Critics Pile On Writer at National Review

She said Adam Lanza could have been stopped ... by men
By Evann Gastaldo,  Newser Staff
Posted Dec 20, 2012 1:25 PM CST
Critics Pile On National Review Writer
This undated photo circulated by law enforcement and provided by NBC News shows Adam Lanza.   (AP Photo/NBC News)

Charlotte Allen stirred up quite a hornet's nest yesterday, when she wrote in the National Review that Newtown school shooter Adam Lanza might have been thwarted, if only more men had worked at the school. (She also wished that perhaps "some of the huskier 12-year-old boys" should have "converged on Lanza," a sentiment echoed by Megan McArdle, who wrote at the Daily Beast Monday that we should "[drill] it into young people that the correct thing to do is for everyone to instantly run at the guy with the gun.") First of all, writes Elspeth Reeve at the Atlantic Wire, running at a shooter rarely ends well—even the US Army recommends running away or hiding first. But the bottom line is that both Allen and McArdle should back off. "It is possible to refrain from insinuating that you would have been braver and smarter than the people who were slaughtered, and that you would have made it out alive."

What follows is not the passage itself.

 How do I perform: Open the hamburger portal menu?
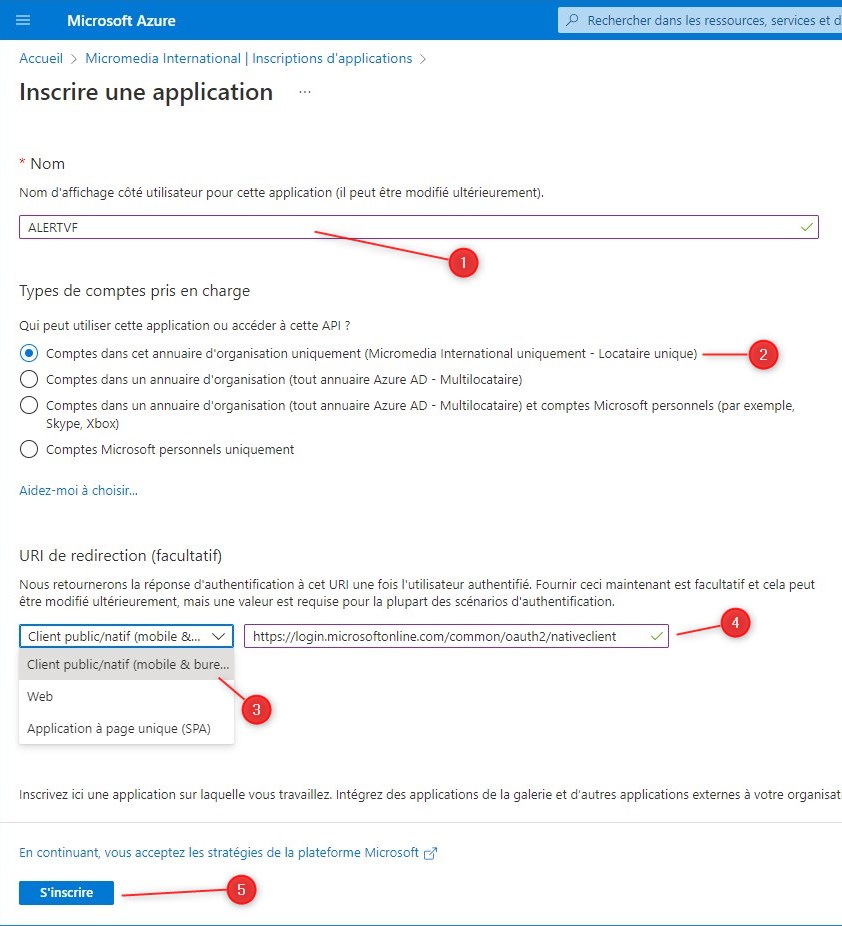24,20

A sample of other reactions to Allen's piece, many of which point out that there were actually men at the school that day:

  • At Slate, David Weigel calls it "the stupidest thing anyone has written about Sandy Hook."
  • Writes Katie JM Baker at Jezebel, "Allen is right that there weren't very many men around that day. But there was one notable guy who showed up: Adam Lanza. Along with a killing weapon made by a company that tells men they're pussies if they're not armed. But woooo, 'male aggression,' you're the best."
  • "WOW is this disrespectful to the female teachers and staff at Sandy Hook," writes The Nation writer Jessica Valenti on her Tumblr. "Allen mentions their heroism as an anomalous aside rather than exceptional bravery that saved lives."